**Problem**
Reprint every entry, character for character.

[Saved entries]
....................
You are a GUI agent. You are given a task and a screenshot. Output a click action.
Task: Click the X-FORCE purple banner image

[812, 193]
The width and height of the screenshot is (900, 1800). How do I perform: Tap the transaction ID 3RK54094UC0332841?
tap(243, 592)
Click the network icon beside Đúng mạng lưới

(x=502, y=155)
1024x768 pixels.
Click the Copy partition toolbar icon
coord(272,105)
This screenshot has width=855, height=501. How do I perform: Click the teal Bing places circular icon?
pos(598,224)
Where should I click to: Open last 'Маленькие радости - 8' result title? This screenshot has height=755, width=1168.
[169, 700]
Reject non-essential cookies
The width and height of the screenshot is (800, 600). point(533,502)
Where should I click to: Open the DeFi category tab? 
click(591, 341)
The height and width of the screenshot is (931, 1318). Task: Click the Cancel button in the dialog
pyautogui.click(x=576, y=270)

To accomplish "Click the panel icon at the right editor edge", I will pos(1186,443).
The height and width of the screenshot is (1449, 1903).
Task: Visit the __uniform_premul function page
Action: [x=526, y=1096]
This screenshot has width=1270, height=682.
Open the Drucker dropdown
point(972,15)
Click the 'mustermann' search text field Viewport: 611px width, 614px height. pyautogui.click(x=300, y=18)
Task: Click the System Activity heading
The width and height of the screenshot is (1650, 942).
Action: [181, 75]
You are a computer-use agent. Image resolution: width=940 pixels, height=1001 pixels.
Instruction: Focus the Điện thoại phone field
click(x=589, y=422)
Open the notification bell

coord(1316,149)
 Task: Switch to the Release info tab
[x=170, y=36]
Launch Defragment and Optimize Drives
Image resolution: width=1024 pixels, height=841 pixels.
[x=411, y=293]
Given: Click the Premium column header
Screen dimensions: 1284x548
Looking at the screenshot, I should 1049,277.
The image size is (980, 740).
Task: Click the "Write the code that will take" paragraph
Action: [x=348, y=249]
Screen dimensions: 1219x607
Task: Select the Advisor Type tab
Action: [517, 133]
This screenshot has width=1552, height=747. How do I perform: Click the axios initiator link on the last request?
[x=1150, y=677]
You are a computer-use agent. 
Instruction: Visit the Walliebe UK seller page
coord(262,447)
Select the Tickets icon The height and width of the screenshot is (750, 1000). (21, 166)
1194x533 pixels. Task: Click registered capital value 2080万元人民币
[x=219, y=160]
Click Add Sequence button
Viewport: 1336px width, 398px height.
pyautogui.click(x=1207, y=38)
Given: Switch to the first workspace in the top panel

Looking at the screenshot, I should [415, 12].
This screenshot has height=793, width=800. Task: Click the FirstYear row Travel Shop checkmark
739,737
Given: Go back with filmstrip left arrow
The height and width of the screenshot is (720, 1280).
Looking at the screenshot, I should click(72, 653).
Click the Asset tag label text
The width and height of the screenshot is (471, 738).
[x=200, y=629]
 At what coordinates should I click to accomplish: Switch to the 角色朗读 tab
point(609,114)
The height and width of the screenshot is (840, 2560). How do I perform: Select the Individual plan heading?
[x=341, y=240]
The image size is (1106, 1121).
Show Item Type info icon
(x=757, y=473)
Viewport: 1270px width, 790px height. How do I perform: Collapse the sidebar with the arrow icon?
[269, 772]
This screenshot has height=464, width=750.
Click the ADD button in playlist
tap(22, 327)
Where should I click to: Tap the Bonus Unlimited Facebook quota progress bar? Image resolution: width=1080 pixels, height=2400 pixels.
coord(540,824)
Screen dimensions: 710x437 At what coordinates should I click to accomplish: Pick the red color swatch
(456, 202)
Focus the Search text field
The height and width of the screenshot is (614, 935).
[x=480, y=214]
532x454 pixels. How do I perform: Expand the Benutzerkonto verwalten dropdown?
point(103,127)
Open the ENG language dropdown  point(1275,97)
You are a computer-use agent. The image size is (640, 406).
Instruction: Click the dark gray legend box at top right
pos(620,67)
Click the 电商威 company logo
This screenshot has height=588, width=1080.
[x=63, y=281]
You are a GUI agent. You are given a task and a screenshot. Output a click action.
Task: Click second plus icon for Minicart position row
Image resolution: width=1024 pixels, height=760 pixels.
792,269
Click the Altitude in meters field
....................
**Result**
You are a GUI agent. You are given a task and a screenshot. Output a click action.
Task: Click the X-FORCE purple banner image

[812, 193]
The width and height of the screenshot is (900, 1800). How do I perform: Tap the transaction ID 3RK54094UC0332841?
tap(243, 592)
Click the network icon beside Đúng mạng lưới

(x=502, y=155)
1024x768 pixels.
Click the Copy partition toolbar icon
coord(272,105)
This screenshot has width=855, height=501. How do I perform: Click the teal Bing places circular icon?
pos(598,224)
Where should I click to: Open last 'Маленькие радости - 8' result title? This screenshot has height=755, width=1168.
[169, 700]
Reject non-essential cookies
The width and height of the screenshot is (800, 600). point(533,502)
Where should I click to: Open the DeFi category tab? 
click(591, 341)
The height and width of the screenshot is (931, 1318). Task: Click the Cancel button in the dialog
pyautogui.click(x=576, y=270)

To accomplish "Click the panel icon at the right editor edge", I will pos(1186,443).
The height and width of the screenshot is (1449, 1903).
Task: Visit the __uniform_premul function page
Action: [x=526, y=1096]
This screenshot has width=1270, height=682.
Open the Drucker dropdown
point(972,15)
Click the 'mustermann' search text field Viewport: 611px width, 614px height. pyautogui.click(x=300, y=18)
Task: Click the System Activity heading
The width and height of the screenshot is (1650, 942).
Action: [181, 75]
You are a computer-use agent. Image resolution: width=940 pixels, height=1001 pixels.
Instruction: Focus the Điện thoại phone field
click(x=589, y=422)
Open the notification bell

coord(1316,149)
 Task: Switch to the Release info tab
[x=170, y=36]
Launch Defragment and Optimize Drives
Image resolution: width=1024 pixels, height=841 pixels.
[x=411, y=293]
Given: Click the Premium column header
Screen dimensions: 1284x548
Looking at the screenshot, I should 1049,277.
The image size is (980, 740).
Task: Click the "Write the code that will take" paragraph
Action: [x=348, y=249]
Screen dimensions: 1219x607
Task: Select the Advisor Type tab
Action: [517, 133]
This screenshot has width=1552, height=747. How do I perform: Click the axios initiator link on the last request?
[x=1150, y=677]
You are a computer-use agent. 
Instruction: Visit the Walliebe UK seller page
coord(262,447)
Select the Tickets icon The height and width of the screenshot is (750, 1000). (21, 166)
1194x533 pixels. Task: Click registered capital value 2080万元人民币
[x=219, y=160]
Click Add Sequence button
Viewport: 1336px width, 398px height.
pyautogui.click(x=1207, y=38)
Given: Switch to the first workspace in the top panel

Looking at the screenshot, I should [415, 12].
This screenshot has height=793, width=800. Task: Click the FirstYear row Travel Shop checkmark
739,737
Given: Go back with filmstrip left arrow
The height and width of the screenshot is (720, 1280).
Looking at the screenshot, I should click(72, 653).
Click the Asset tag label text
The width and height of the screenshot is (471, 738).
[x=200, y=629]
 At what coordinates should I click to accomplish: Switch to the 角色朗读 tab
point(609,114)
The height and width of the screenshot is (840, 2560). How do I perform: Select the Individual plan heading?
[x=341, y=240]
The image size is (1106, 1121).
Show Item Type info icon
(x=757, y=473)
Viewport: 1270px width, 790px height. How do I perform: Collapse the sidebar with the arrow icon?
[269, 772]
This screenshot has height=464, width=750.
Click the ADD button in playlist
tap(22, 327)
Where should I click to: Tap the Bonus Unlimited Facebook quota progress bar? Image resolution: width=1080 pixels, height=2400 pixels.
coord(540,824)
Screen dimensions: 710x437 At what coordinates should I click to accomplish: Pick the red color swatch
(456, 202)
Focus the Search text field
The height and width of the screenshot is (614, 935).
[x=480, y=214]
532x454 pixels. How do I perform: Expand the Benutzerkonto verwalten dropdown?
point(103,127)
Open the ENG language dropdown  point(1275,97)
You are a computer-use agent. The image size is (640, 406).
Instruction: Click the dark gray legend box at top right
pos(620,67)
Click the 电商威 company logo
This screenshot has height=588, width=1080.
[x=63, y=281]
You are a GUI agent. You are given a task and a screenshot. Output a click action.
Task: Click second plus icon for Minicart position row
Image resolution: width=1024 pixels, height=760 pixels.
792,269
Click the Altitude in meters field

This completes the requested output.